Si dice che il Cantico sia stato scritto a seguito di un sogno nel periodo in cui Francesco era afflitto da dolori atroci per problemi che lo portarono assai vicino alla cecità, una cecità accompagnata da incredibili sofferenze in notti senza sonno segnate a tratti anche dall’afflizione, dalla solitudine e dalla paura.

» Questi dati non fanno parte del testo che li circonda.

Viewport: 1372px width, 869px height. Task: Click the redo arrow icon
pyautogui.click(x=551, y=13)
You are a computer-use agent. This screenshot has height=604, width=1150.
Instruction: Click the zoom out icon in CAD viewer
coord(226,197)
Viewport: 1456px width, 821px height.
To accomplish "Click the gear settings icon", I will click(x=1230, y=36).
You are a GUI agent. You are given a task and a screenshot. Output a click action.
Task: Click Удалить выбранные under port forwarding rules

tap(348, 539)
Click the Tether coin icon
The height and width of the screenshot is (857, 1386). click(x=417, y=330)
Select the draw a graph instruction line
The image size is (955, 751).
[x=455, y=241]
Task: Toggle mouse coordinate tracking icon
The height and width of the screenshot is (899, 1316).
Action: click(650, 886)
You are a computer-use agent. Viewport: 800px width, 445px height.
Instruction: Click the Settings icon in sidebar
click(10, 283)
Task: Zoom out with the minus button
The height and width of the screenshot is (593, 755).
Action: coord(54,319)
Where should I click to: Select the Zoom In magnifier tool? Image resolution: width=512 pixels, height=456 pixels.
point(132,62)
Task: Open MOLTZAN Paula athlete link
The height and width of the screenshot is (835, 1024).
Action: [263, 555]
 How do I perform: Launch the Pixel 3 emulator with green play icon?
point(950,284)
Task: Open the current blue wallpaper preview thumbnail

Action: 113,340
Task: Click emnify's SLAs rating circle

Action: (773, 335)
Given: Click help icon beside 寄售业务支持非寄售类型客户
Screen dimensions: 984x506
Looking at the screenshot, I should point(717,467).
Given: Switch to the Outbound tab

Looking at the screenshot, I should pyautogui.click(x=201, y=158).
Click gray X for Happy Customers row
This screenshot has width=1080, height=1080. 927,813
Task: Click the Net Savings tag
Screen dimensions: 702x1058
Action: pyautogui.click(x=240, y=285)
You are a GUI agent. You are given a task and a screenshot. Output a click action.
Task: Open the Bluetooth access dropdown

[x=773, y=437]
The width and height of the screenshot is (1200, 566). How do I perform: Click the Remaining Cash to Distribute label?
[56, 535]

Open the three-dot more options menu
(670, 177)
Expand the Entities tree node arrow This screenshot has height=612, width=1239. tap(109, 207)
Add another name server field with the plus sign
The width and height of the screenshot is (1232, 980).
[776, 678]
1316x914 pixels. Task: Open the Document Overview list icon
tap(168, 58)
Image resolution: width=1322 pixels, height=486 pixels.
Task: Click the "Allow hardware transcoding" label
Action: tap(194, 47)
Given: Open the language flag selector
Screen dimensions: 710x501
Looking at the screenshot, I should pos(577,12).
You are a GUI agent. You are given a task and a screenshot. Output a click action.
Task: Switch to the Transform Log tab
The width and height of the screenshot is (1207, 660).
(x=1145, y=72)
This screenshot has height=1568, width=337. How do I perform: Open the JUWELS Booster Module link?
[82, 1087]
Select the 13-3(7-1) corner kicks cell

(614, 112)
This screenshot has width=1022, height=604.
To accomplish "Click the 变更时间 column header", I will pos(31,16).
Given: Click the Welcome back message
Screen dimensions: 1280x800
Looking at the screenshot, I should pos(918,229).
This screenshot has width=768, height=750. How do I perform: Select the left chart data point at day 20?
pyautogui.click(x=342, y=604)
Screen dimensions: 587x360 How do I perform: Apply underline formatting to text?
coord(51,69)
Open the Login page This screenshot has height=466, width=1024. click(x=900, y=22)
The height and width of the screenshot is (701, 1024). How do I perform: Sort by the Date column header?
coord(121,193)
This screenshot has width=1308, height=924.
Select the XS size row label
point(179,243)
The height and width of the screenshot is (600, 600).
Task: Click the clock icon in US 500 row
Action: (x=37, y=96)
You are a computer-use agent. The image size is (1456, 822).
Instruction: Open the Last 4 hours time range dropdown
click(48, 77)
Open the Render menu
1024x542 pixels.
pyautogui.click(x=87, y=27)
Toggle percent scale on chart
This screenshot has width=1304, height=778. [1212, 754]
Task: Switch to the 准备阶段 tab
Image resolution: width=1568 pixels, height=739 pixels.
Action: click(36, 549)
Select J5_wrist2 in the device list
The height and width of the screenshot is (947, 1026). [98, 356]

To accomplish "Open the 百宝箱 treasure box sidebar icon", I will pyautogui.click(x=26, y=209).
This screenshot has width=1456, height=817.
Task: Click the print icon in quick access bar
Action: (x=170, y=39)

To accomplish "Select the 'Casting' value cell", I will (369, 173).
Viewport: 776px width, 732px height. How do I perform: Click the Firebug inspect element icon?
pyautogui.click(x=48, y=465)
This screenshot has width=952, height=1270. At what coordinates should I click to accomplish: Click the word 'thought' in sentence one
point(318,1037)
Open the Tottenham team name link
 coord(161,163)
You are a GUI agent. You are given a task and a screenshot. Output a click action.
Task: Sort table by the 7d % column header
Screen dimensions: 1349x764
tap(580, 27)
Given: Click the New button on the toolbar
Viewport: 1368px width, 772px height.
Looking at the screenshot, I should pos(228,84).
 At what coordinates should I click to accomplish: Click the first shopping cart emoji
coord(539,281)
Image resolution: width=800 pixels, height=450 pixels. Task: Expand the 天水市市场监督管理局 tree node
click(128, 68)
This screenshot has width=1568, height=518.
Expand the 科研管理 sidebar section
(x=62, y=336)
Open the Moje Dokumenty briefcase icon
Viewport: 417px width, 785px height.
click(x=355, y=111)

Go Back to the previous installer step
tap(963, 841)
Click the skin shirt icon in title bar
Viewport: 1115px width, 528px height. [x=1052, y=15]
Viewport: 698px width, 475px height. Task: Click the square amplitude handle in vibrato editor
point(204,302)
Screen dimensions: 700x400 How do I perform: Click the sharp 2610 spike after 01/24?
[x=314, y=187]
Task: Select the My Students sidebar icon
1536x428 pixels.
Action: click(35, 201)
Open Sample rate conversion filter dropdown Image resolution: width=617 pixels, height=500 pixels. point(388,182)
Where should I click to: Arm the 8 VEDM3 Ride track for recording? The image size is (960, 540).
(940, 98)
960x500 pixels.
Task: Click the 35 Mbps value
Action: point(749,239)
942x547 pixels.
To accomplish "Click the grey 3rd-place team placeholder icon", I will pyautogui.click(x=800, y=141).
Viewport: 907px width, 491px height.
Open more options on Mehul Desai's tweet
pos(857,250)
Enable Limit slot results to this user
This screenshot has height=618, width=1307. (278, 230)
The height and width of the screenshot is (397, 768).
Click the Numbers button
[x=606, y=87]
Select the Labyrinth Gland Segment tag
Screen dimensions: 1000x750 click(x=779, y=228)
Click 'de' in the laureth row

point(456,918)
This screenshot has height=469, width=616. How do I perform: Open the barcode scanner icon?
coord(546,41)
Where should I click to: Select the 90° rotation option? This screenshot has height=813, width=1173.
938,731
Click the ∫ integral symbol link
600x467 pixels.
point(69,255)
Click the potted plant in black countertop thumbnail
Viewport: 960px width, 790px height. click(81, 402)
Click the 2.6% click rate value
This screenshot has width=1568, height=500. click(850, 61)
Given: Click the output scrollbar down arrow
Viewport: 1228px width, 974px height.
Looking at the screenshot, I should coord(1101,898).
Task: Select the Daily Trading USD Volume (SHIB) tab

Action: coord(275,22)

In quelle notti Francesco chiese misericordia al Signore, chiese che ponesse la Sua mano sulla testa per poter sopportare, per poter riacquistare pazienza e forza, per rendere il dolore un dono e non una condanna. Il Signore rispose alla supplica di Francesco: «Fratello, sii felice ed esultante nelle tue infermità e tribolazioni, d’ora in poi vivi nella serenità, come se tu fossi già nel mio Regno» (Leggenda perugina, 1591). Allora Francesco reagì al dolore e volle «a lode di Lui e a sua consolazione e per edificazione del prossimo comporre una nuova Lauda del Signore per le sue creature» (Leggenda perugina, 1591). Così nacque il Cantico: da un sogno, perché «c’è un Dio nei cieli che rivela i misteri» (Dn 2,28). S Nacque così questo poema universale che porta in sé poesia, lode e santità, un testo capace di far suo un messaggio trascendente, cosmico e sacro. Una lode che abbraccia l’intera Creazione in quanto madre e sorella dove il sole, la luna, l’acqua, non sono altro che simboli di un itinerario interiore che Francesco ha scavato, contemplato, impastato di povertà e silenzio, un cammino che lo porta a stare con le creature, non sopra di esse, fratello nella condivisione di ogni dono del Signore. Il creato nella sua interezza è luce e manifestazione di grazia, cantato da frate Francesco con un’innocenza che Fra’ Bonaventura definisce ‘mattinale’. Il Cantico non è altro che una lode benedicente: «per trarre da ogni cosa incitamento ad amar Dio, esultava per tutte quante le opere delle mani del Signore e da quello spettacolo di gioia, risaliva alla Causa e Ragione che tutto fa vivere» (Leggenda Maggiore IX, 1; 1161).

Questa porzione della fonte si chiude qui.